[Set exercise] Gather each line in the records below that contains the string "image", and copy those lines out in full. Case counts.

=== Information shown ===

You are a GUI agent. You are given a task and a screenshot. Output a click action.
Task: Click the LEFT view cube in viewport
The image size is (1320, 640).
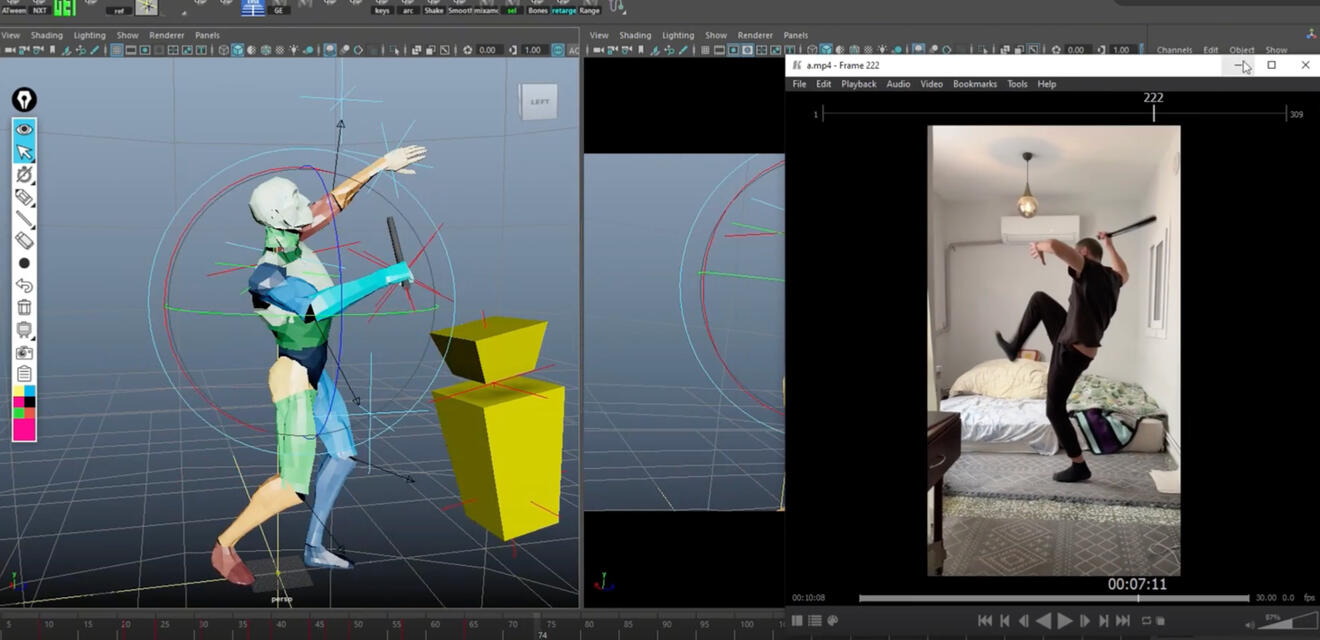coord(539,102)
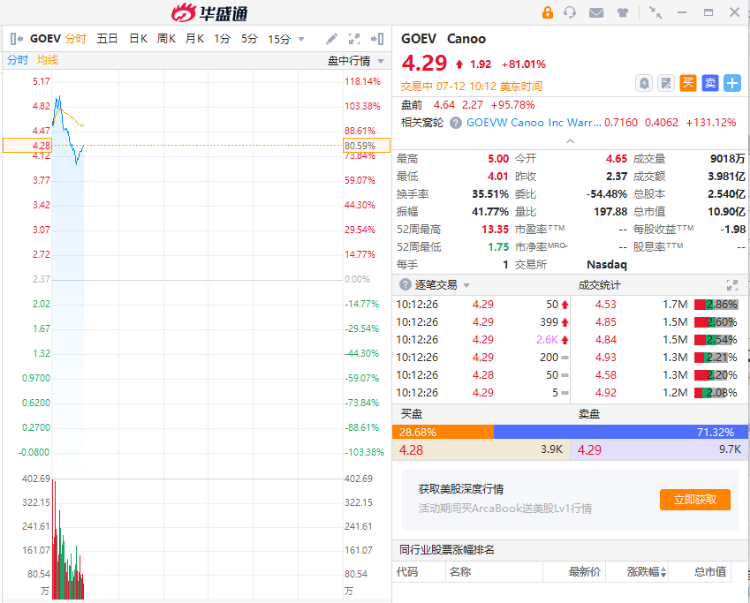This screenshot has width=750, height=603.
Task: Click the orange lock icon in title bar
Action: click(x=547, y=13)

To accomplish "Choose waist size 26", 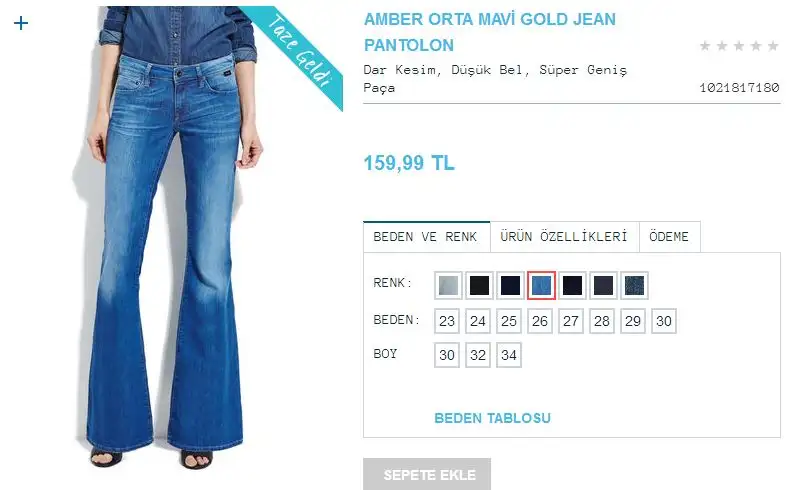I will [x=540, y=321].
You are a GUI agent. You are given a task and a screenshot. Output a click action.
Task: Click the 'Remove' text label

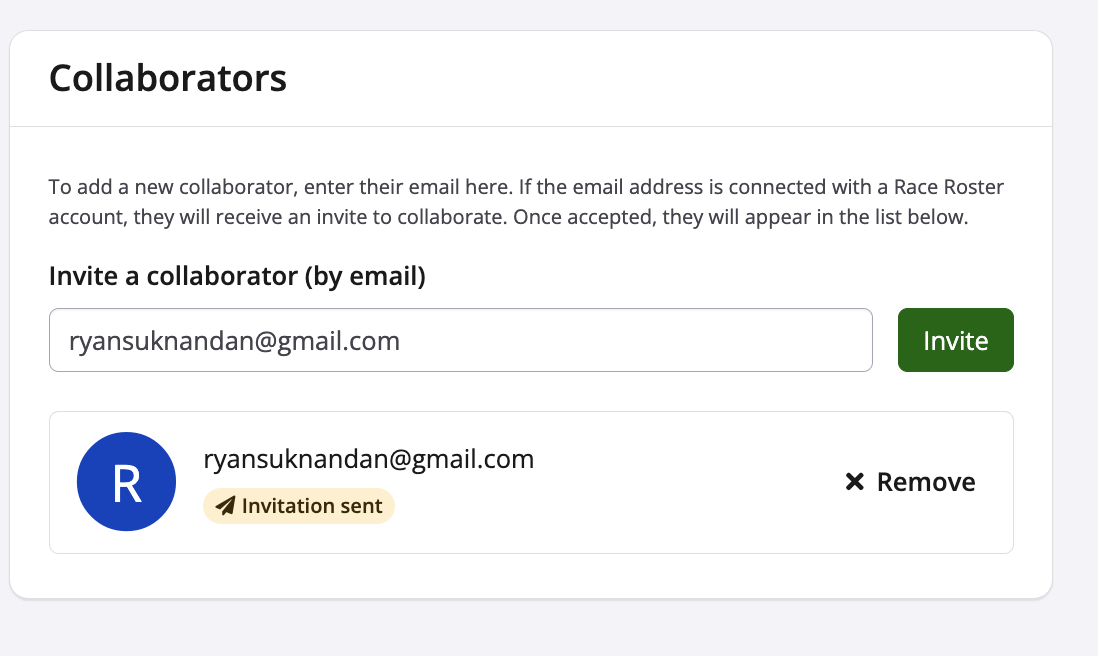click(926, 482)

===
=== Information shown ===

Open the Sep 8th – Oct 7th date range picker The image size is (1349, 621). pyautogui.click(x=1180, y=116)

===

[Task solution]
The image size is (1320, 640).
Open the Sep 8th – Oct 7th date range picker The image size is (1349, 621). pyautogui.click(x=1180, y=116)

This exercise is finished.